Kedua, cara menghalangi Hak Angket dengan menggembosi partai pengusulnya. PPP misalnya. Ini partai yang sedang jadi buah bibir rakyat. Posisi PPP dipertanyakan publik apakah masih punya iindependensi? Publik melihat PPP dalam keadaan “Laa yahya walaa yamuut” jika mengacu pada perolehan suara dua pemilu terakhir. Apakah perolehan suara PPP kali ini mencapai 4% sehingga bisa masuk ke Senayan? Atau masih butuh syafaat supaya tetap bisa masuk senayan. Anda paham kan apa itu syafaat? Ini yang membuat rakyat was was. Bukan was was PPP masuk senayan atau tidak. Was was apakah PPP bisa bersikap independen dan punya marwah untuk menjaga simbol Ka’bah kaitannya dengan Hak Angket ini. PPP adalah partai yang paling rawan kena operasi.
PDIP, Nasdem, PKB dan PKS pun juga akan ditawari untuk bergabung. Ada jatah menteri plus pengganti dana pemilu misalnya. Tambah bunganya. Apakah empat partai ini akan tergoda? Kalau tergoda, rakyat perlu melakukan evaluasi atas dukungannya terhadap empat partai ini di pemilu yang akan datang.
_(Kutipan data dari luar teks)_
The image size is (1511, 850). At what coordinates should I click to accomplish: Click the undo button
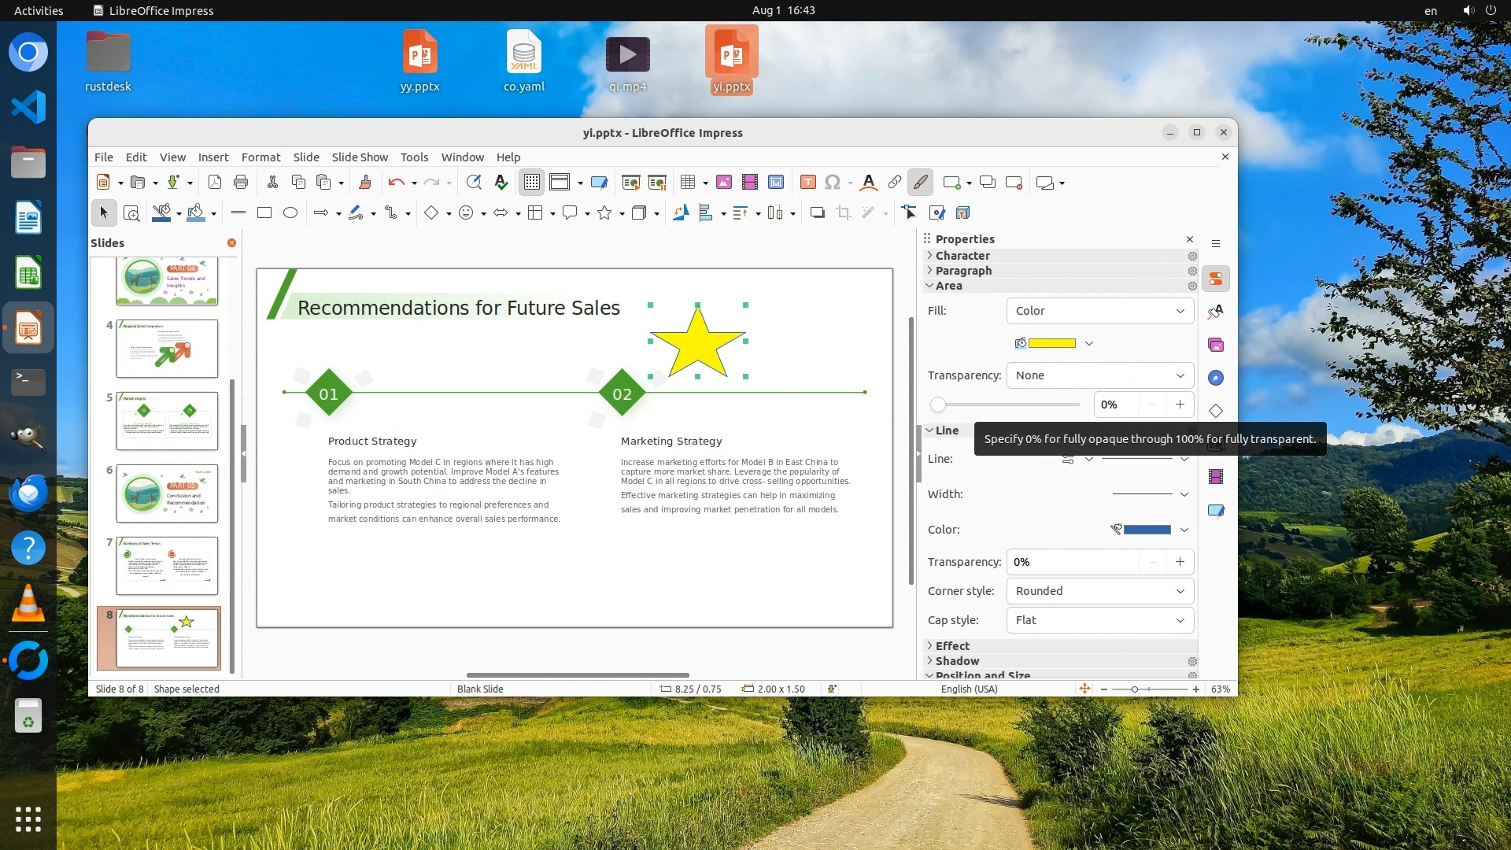pos(395,183)
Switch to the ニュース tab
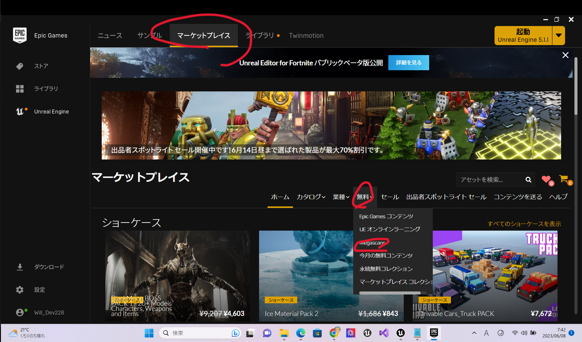The width and height of the screenshot is (582, 342). [x=110, y=35]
Jangan mudah lupa !
Ketiga, menghambat Hak Angket dengan cara operasi melalui anggota DPR. Jika pun PPP tidak ikut mengusulkan Hak Angket, empat fraksi PDIP, Nasdem, PKB dan PKS masih cukup jumlah anggotanya, karena mencapai 50% + 1. Cukup untuk mendukung Hak Angket.
Meski cukup, apakah ada jaminan semua anggota DPR dari empat partai itu solid. Bagaimana kalau para anggota DPR dari empat partai itu dilobi, dipanggil dan diberi uang Rp. 20 M? Atau malah Rp. 50 M? Apa mereka tidak goyang. Terutama bagi anggota DPR yang pileg kali ini gagal masuk DPR lagi. Kehabisan dana untuk nyeleg, lalu ada tawaran 20-50 M. Gurih bukan?
Di sinilah terjadinya kerawanan. Dan kita tahu standar integritas kebanyakan para anggota dewan kita, umumnya “sangat fleksible” bila berurusan dengan negosiasi. Jago membuat dalil dan argumentasi. Nah, ini tantangan buat partai-partai pengusung paslon 01 dan 03. Bisa menjaga soliditaskah?
Bagi umumnya anggota dewan, keluar masuk partai itu biasa. Banyak dari mereka yang gak peduli soal partai. Ini bukan soal ideologi atau platform. Yang penting bisa masuk Senayan dan bisa jadi anggota DPR. Partai apa saja tidak masalah. Nah, bagi anggota DPR macam ini, bagaimana bisa diharapkan mampu menolak Rp. 20-50 M agar tidak menyetujui Hak Angket. Beraaaat….
Apakah para guru besar dan dosen, para mahasiswa dari berbagai universitas, purnawirawan Jenderal, para aktifis dan civil society yang mengawal Hak Angket ini akan bisa ikut memberi spirit perjuangan fraksi-fraksi di DPR yang kemudian menjadi jalan lapang bagi Hak Angket untuk bisa terealisasikan?